J'ai entendu les propos de M. Ciotti, et je lui poserai à mon tour des questions, puisque je réponds aux siennes. Combien de places le gouvernement qu'il a soutenu a-t-il créées en CADA ? Combien de postes au sein de l'OFPRA ? Et quel était le délai de traitement des dossiers des demandeurs d'asile ? Vingt-quatre mois ! Nous avons, à cet égard, été lourdement condamnés par l'Union européenne. Pour ma part, je suis extrêmement fier d'avoir contribué, par la loi que j'ai défendue devant le Parlement, à mettre notre système d'asile à niveau.

Bien entendu, comme l'a dit Laurent Grandguillaume, il faut être attentif à tous les éléments de la politique de l'asile, notamment au passage de l'AMS et de l'allocation temporaire d'attente (ATA) à l'ADA. Celle-ci, qui entrera en vigueur le 1er novembre, sera plus juste : c'est une allocation unique, dont le barème sera le même pour tous, indépendamment des conditions d'hébergement des demandeurs, elle prendra en compte la composition de la famille et sera majorée dans le cas où l'État ne sera pas en mesure de faire une offre d'hébergement au demandeur. L'ADA sera également beaucoup plus efficace, car ses règles de gestion lui permettront de mieux lutter contre la fraude.

En ce qui concerne la question de la transition entre l'allocation actuelle et la nouvelle allocation, posée par M. Grandguillaume, les bénéficiaires ne subiront pas de « mois blanc ». Les établissements sont autorisés à verser une avance au titre du mois de novembre et le besoin supplémentaire pour 2016, qui s'élève à 11 millions d'euros, est financé par l'amendement gouvernemental dont vous avez parlé.

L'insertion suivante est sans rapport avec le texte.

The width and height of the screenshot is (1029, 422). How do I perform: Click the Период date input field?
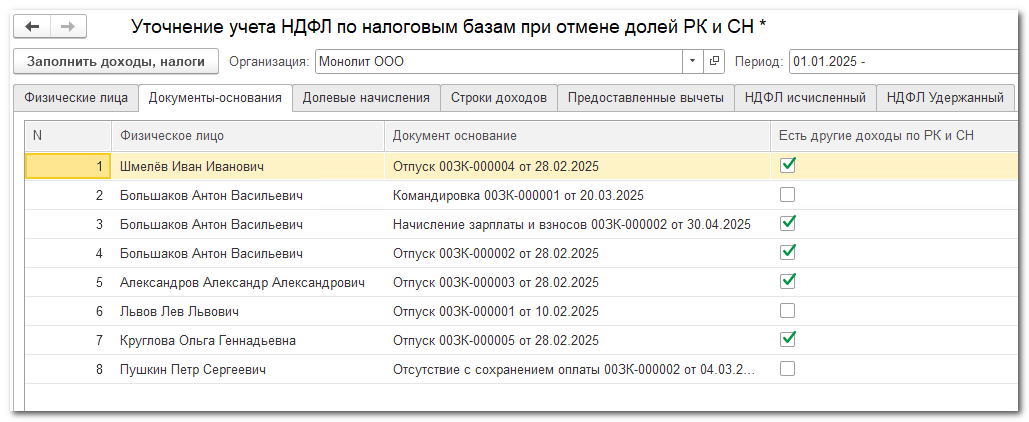coord(900,62)
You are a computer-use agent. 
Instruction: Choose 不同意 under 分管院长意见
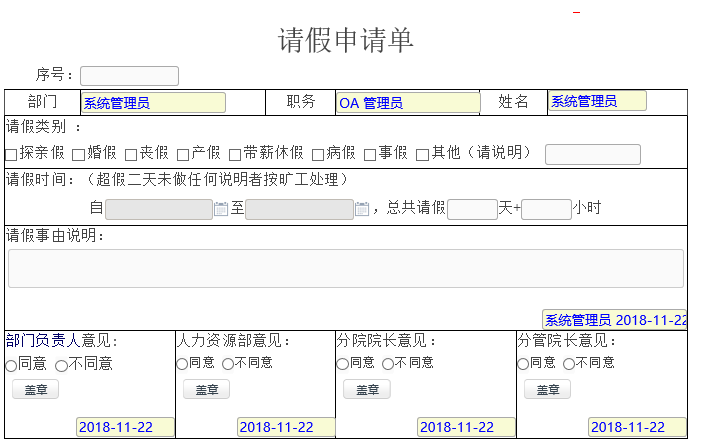pyautogui.click(x=569, y=364)
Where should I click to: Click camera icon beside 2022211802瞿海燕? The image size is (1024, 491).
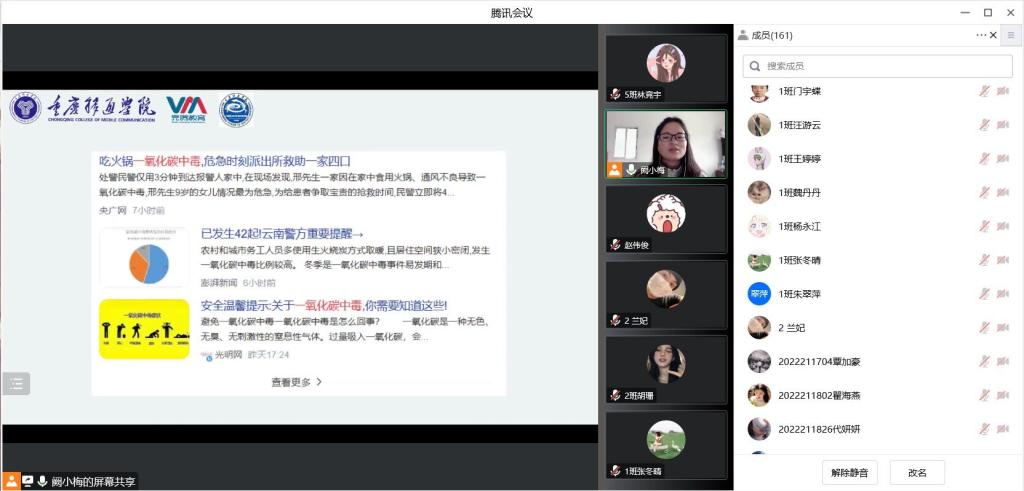(x=1003, y=395)
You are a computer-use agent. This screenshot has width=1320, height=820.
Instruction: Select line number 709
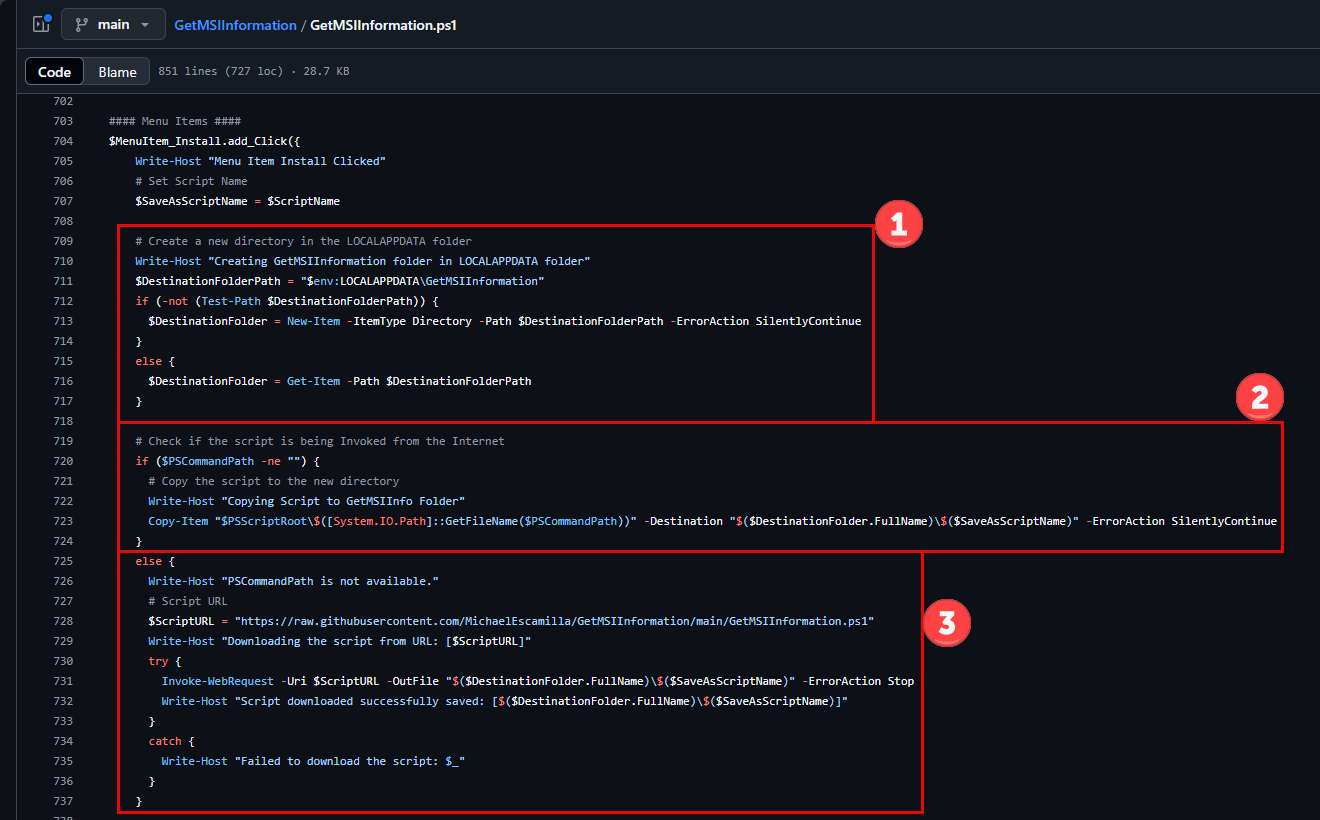[x=62, y=241]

Je veux également rappeler un certain nombre d'éléments précis à propos de la réforme du dispositif d'hébergement d'urgence des demandeurs d'asile. Depuis 2011, une régionalisation du pilotage de ce dispositif vise à assurer une répartition équitable de la prise en charge des demandeurs d'asile et une rationalisation des coûts associés. Dans la continuité du processus de régionalisation, des schémas régionaux d'accueil des demandeurs d'asile sont prévus par la loi du 29 juillet 2015 relative à la réforme du droit d'asile, à la suite de l'expérimentation menée depuis 2012 dans trois régions et un département. Un montant de 111,5 millions d'euros est inscrit au projet de loi de finances pour 2016, montant qui s'explique par l'augmentation de la ligne permettant de financer les places en CADA.

Un collectif d'associations chargées de l'accueil des demandeurs d'asile m'a effectivement interpellé à propos de la gestion des fonds européens. La lettre évoque les sujets que vous avez évoqués : les retards de paiement des associations par le fonds européen pour les réfugiés (FER), l'inadéquation des fonds européens pour le financement des projets relatifs aux mineurs isolés, les règles rétroactives sur les indicateurs du fonds asile, migration, intégration (FAMI), etc.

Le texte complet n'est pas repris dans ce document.